Today, Lynn Patrone is proud to be on the team of John Wetzel, Secretary of the Department of Corrections (DOC), and she credits the profound changes the state has made in large part to his determination to improve mental health services in state prisons. Lynn was appointed in May 2015, as the Mental Health Advocate for DOC. Pennsylvania is very likely the only state that has created such a position within DOC. On her appointment, Secretary Wetzel said he expected her to help “ensure that offenders are getting the treatment they should while in prison” and that they are “connected with benefits upon their release from prison.”

 Skills are Up and Infractions Are Down

Today, prisoners who have serious mental illnesses are housed in specialized units staffed by officers who have received 32 hours of Crisis Intervention Training (CIT). The curriculum was adapted from the Memphis model and adapted to Pennsylvania’s needs. Officers are skilled in recognizing symptoms that might be related to mental illness and using techniques to de-escalate a situation and prevent misconduct. They may observe that a person is struggling emotionally and intervene utilizing the skills they learned through CIT. Trainees also learn recovery-based intervention skills, such as asking questions to understand what led to an incident as opposed to issuing an immediate misconduct. Data show that empathy and crisis intervention skills go a long way toward prevention. Under the new system, infractions have steadily decreased.

When nonviolent misconduct occurs, the matter is referred for an informal hearing and, if needed, psychological services are provided. More serious infractions are reviewed by a psychiatric team that includes a psychiatrist and psychologist, who conduct a psychological evaluation and determine whether the misconduct was a result of mental illness.  If necessary, the individual is consigned to diversionary treatment. Even if the person is segregated in these units, he will spend a minimum of 20 hours out of the cell engaging with program staff. Segregation never persists months on end. While the person loses some freedom, the focus is on addressing the cause of poor behavior choices and preventing future ones.

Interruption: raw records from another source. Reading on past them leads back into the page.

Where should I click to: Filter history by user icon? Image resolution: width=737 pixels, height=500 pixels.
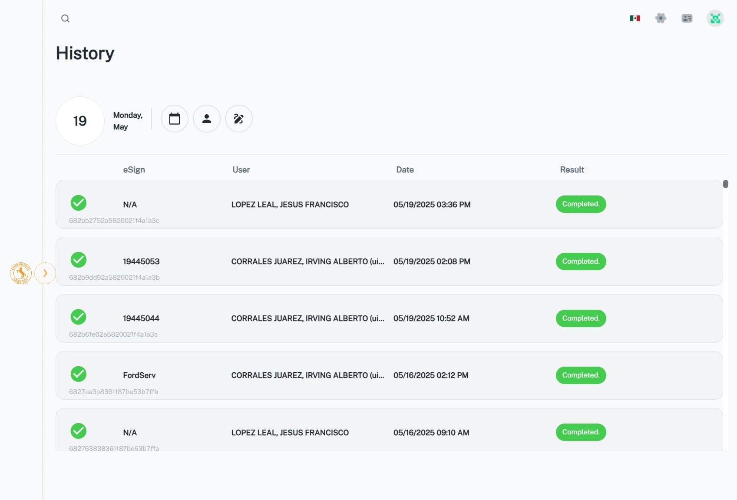[207, 119]
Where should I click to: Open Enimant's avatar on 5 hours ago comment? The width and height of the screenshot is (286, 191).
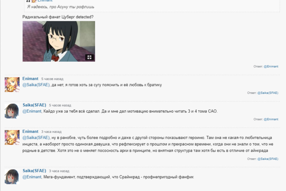pyautogui.click(x=12, y=84)
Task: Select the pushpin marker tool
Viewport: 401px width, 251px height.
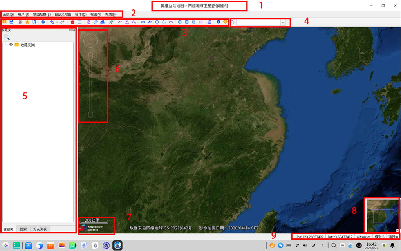Action: point(111,22)
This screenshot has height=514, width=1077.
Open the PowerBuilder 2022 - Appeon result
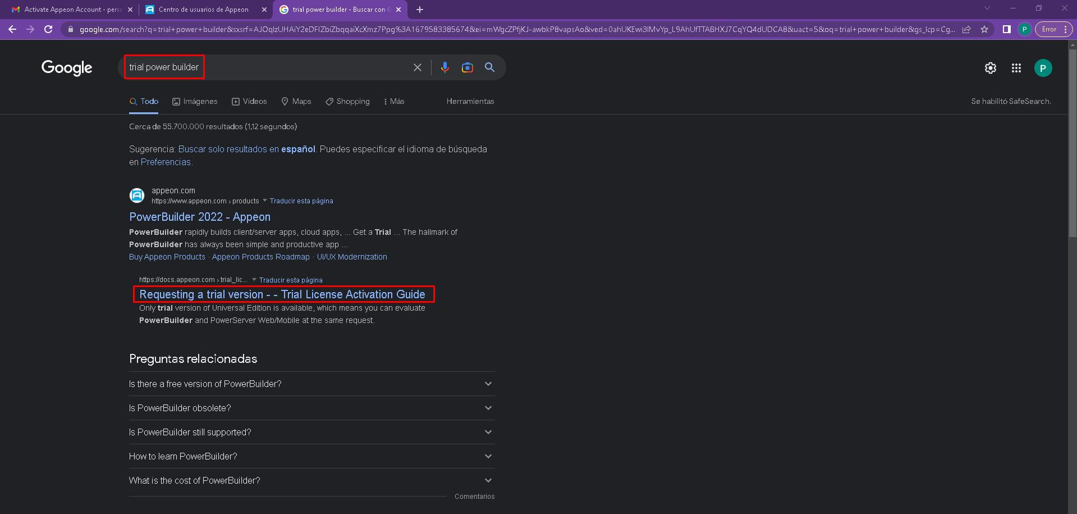200,217
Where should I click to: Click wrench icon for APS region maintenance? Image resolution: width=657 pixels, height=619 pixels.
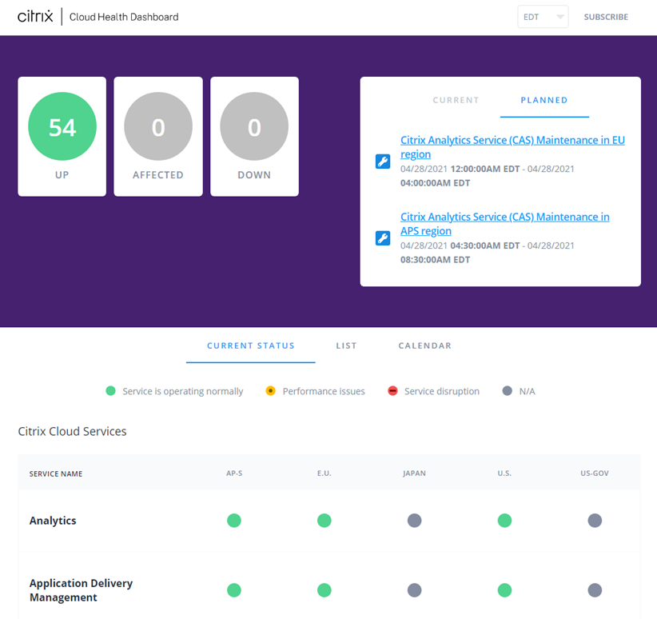[383, 238]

 Certified Peer Specialists: Bringing an Evidence-Based Practice to Prisons

There’s another reason that infractions are down in the Pennsylvania system. Long considered an evidence-based practice in the mental health field, Pennsylvania is a pioneer in employing certified peer specialists throughout the state prison system. Over 500 certified peer specialists – people who are incarcerated and who themselves have a mental illness – have been trained to help others who are coping with the symptoms of mental illness. Lynn explains that these specialists receive a 75-hour training program to prepare them for one of the highest-paid jobs in the prison system. Candidates must be role model inmates with record free of conduct issues for a given period. Their impact, Lynn says, has been “phenomenal.” The peers visit people with mental illness on suicide watch, in the infirmary, on mental health units, or in the general population. They give others a chance to open up about their challenges and learn coping skills from someone who has “been there.” Most importantly, they offer hope.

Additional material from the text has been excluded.